Fetching NSRDB Data#
The fetch_nsrdb function accesses the National Solar Radiation Database (NSRDB) hosted by NREL on a Amazon Web Services (AWS) cloud through the h5py module To access large datasets, an API key can be requested from NREL. Instructions on how to set up the API key can be found here. Download data at any latitude longitude (globally) or state-county (because of repetition of county names) pairs within the US. While HSDS allows you to splice datasets, the script allows you to also find means within ranges. Arrange data in a dataframe for multiscale analysis, with the temporal indices as tuples. [Can be saved as .csv/.txt/.json/.pkl].
import pandas
from energia.utils.nsrdb import fetch_nsrdb_data
Using coordinates#
Coordinates can be used to download required data as shown below. An attrs list can be provided to download specific data such as: air_temperature, clearsky_dhi, clearsky_dni, clearsky_ghi, cloud_type, coordinates, dew_point, dhi, dni, fill_flag, ghi, meta, relative_humidity, solar_zenith_angle, surface_albedo, surface_pressure, time_index, total_precipitable_water, wind_direction, wind_speed
coordinates, weather_data = fetch_nsrdb_data(
attrs=['ghi', 'wind_speed'],
year=2020,
resolution='hourly',
lat_lon=(29.56999969482422, -95.05999755859375),
)
weather_data
| ghi | wind_speed | |
|---|---|---|
| 2020-01-01 00:00:00+00:00 | 0.0 | 0.55 |
| 2020-01-01 01:00:00+00:00 | 0.0 | 0.25 |
| 2020-01-01 02:00:00+00:00 | 0.0 | 0.20 |
| 2020-01-01 03:00:00+00:00 | 0.0 | 0.40 |
| 2020-01-01 04:00:00+00:00 | 0.0 | 0.50 |
| ... | ... | ... |
| 2020-12-31 19:00:00+00:00 | 74.5 | 7.35 |
| 2020-12-31 20:00:00+00:00 | 62.0 | 7.35 |
| 2020-12-31 21:00:00+00:00 | 45.0 | 7.55 |
| 2020-12-31 22:00:00+00:00 | 95.5 | 7.05 |
| 2020-12-31 23:00:00+00:00 | 33.5 | 6.80 |
8784 rows × 2 columns
In this example we will download weather data for every county at an hourly resolution in Texas using the fetch_nsrd_utils function. The centroids of each county can be downloaded from here.

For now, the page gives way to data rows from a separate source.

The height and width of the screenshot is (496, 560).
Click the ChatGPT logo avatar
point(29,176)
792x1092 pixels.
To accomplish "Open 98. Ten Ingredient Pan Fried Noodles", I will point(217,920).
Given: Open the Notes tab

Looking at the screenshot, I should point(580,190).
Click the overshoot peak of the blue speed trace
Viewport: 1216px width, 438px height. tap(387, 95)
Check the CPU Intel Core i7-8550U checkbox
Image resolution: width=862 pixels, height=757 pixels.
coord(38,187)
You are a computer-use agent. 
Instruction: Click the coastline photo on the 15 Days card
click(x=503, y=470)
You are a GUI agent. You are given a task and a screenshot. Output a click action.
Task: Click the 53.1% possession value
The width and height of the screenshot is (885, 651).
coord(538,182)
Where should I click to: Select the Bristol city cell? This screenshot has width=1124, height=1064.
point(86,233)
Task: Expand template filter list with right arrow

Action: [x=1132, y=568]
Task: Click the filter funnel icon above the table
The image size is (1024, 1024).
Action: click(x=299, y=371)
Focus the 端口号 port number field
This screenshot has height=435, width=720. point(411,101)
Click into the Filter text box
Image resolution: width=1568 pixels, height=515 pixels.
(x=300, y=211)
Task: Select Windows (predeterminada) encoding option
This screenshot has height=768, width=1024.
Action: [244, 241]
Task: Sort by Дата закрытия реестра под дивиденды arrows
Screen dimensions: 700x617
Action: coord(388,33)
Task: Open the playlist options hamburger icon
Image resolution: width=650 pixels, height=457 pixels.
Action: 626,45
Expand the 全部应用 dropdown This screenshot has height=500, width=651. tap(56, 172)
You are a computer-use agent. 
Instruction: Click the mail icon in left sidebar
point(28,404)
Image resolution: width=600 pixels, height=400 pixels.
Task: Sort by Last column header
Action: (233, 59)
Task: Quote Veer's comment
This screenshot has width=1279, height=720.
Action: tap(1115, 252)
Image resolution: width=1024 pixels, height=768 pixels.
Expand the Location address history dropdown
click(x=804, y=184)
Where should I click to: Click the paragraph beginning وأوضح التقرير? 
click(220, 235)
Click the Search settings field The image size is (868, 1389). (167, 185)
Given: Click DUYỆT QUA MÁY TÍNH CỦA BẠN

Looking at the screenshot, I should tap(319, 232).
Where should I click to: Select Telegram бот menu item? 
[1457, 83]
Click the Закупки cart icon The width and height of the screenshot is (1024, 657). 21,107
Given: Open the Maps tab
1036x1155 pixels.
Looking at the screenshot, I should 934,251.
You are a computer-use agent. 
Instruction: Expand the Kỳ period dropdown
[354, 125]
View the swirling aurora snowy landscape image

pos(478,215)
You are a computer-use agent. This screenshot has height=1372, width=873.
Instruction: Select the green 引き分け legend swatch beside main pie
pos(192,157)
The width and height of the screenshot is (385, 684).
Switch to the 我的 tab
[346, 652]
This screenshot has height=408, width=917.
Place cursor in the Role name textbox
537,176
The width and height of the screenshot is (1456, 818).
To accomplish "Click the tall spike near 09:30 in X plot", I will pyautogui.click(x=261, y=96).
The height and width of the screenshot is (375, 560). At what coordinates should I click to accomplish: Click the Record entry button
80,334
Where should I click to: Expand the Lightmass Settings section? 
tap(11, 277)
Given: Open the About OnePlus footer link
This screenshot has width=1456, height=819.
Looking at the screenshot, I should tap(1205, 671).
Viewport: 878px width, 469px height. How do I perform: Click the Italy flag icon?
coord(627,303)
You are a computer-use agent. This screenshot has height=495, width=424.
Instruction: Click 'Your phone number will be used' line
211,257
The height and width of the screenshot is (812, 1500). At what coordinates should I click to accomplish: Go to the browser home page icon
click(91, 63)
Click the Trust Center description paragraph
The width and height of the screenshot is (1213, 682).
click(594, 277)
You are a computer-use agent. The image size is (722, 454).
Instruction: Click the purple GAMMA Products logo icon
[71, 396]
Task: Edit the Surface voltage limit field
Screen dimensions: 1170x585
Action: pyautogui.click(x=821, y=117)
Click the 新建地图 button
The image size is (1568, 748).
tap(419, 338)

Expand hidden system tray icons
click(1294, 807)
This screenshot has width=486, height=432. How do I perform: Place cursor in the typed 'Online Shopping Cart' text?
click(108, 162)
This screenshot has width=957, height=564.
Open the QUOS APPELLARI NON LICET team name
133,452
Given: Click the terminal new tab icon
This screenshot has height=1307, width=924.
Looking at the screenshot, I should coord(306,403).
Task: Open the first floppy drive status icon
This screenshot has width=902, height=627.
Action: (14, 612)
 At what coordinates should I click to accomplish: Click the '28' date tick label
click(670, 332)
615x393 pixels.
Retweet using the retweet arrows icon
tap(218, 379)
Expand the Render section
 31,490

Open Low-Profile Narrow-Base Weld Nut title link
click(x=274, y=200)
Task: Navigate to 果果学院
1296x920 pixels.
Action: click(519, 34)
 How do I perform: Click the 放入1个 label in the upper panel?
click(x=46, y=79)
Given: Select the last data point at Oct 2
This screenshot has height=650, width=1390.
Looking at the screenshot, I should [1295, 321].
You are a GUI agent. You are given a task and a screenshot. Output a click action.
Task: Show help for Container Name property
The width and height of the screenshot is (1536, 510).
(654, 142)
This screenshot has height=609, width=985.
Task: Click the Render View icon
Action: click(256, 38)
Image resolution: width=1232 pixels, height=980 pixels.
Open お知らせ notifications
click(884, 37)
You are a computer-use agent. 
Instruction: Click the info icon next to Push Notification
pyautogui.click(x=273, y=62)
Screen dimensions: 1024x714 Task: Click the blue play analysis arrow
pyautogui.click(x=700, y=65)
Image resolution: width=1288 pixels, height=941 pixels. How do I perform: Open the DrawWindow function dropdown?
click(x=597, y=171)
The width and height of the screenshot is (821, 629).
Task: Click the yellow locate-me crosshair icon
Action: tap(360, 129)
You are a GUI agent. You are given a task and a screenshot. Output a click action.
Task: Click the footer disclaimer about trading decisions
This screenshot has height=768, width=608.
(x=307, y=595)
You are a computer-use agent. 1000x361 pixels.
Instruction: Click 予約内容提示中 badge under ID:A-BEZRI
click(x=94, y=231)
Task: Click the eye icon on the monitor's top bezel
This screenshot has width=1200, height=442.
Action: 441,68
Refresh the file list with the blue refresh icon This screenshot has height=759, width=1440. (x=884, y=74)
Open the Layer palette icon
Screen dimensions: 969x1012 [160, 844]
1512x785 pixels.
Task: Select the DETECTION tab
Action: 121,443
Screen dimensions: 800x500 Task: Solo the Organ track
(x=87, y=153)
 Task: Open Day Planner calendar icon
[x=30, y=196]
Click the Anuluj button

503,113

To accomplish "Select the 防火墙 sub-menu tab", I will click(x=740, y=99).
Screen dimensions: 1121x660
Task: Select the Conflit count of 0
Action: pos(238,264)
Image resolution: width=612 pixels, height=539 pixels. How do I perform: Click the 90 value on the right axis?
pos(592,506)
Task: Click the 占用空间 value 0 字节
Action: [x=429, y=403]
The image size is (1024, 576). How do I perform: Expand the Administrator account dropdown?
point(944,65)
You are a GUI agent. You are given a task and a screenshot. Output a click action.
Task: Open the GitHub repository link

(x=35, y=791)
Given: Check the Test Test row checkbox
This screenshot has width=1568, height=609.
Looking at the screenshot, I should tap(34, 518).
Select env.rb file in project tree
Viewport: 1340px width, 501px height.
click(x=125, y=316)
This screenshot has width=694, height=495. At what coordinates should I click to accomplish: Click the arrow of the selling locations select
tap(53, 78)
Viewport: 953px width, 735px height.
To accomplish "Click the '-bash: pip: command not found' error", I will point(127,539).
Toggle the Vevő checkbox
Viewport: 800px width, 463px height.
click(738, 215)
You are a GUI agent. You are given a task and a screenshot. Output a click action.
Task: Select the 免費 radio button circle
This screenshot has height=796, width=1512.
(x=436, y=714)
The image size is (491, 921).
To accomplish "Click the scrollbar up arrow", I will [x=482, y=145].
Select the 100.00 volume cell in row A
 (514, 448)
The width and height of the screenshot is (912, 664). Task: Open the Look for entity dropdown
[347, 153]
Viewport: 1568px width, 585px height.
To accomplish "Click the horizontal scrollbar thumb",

county_df = pandas.read_csv('Texas_Counties_Centroid_Map.csv')
county_list = county_df['CNTY_NM']
for county in county_list:
fetch_nsrdb_data(
attrs=['ghi', 'wind_speed'],
year=2020,
resolution='hourly',
lat_lon=(
county_df[county_df['CNTY_NM'] == county]['X (Lat)'].values[0],
county_df[county_df['CNTY_NM'] == county]['Y (Long)'].values[0],
),
)[1].to_csv(f'{county}.csv')
Using Attributes#
fetch_nsrdb_data also allows you to skim and fetch data which match different specifications, e.g. wind data for collection point at the highest elevation in the county. The total list of specifications inclue ‘max-population’, ‘max-elevation’, ‘max-landcover’ ‘min-population’, ‘min-elevation’, ‘min-landcover’. The state and county needs to be specified. Here we are downloading data for the year 2019 for Harris county in Texas at the collection point with minimum elevation.
coordinates, weather_data = fetch_nsrdb_data(
attrs=[
'dni',
'dhi',
'wind_speed',
'ghi',
'air_temperature',
'dew_point',
'relative_humidity',
'surface_pressure',
],
year=2019,
state='Texas',
county='Harris',
resolution='hourly',
get='min-elevation',
)
weather_data
coordinates
Data can be concatenated for longer temporal periods
weather_houston = pandas.concat(
[
fetch_nsrdb_data(
attrs=[
'dni',
'dhi',
'wind_speed',
'ghi',
'air_temperature',
'dew_point',
'relative_humidity',
'surface_pressure',
],
year=2016 + i,
state='Texas',
county='Harris',
resolution='hourly',
get='min-elevation',
)[1]
for i in range(5)
]
)
weather_houston.index = pandas.to_datetime(weather_houston.index, utc=True)
weather_houston.index = weather_houston.index.strftime('%m/%d/%Y, %r')
weather_houston = weather_houston[~weather_houston.index.str.contains('02/29')]
Resolutions#
The base resolution is ‘half-hourly’. ‘hourly’ and ‘daily’ resolutions average out the data over their respective time periods.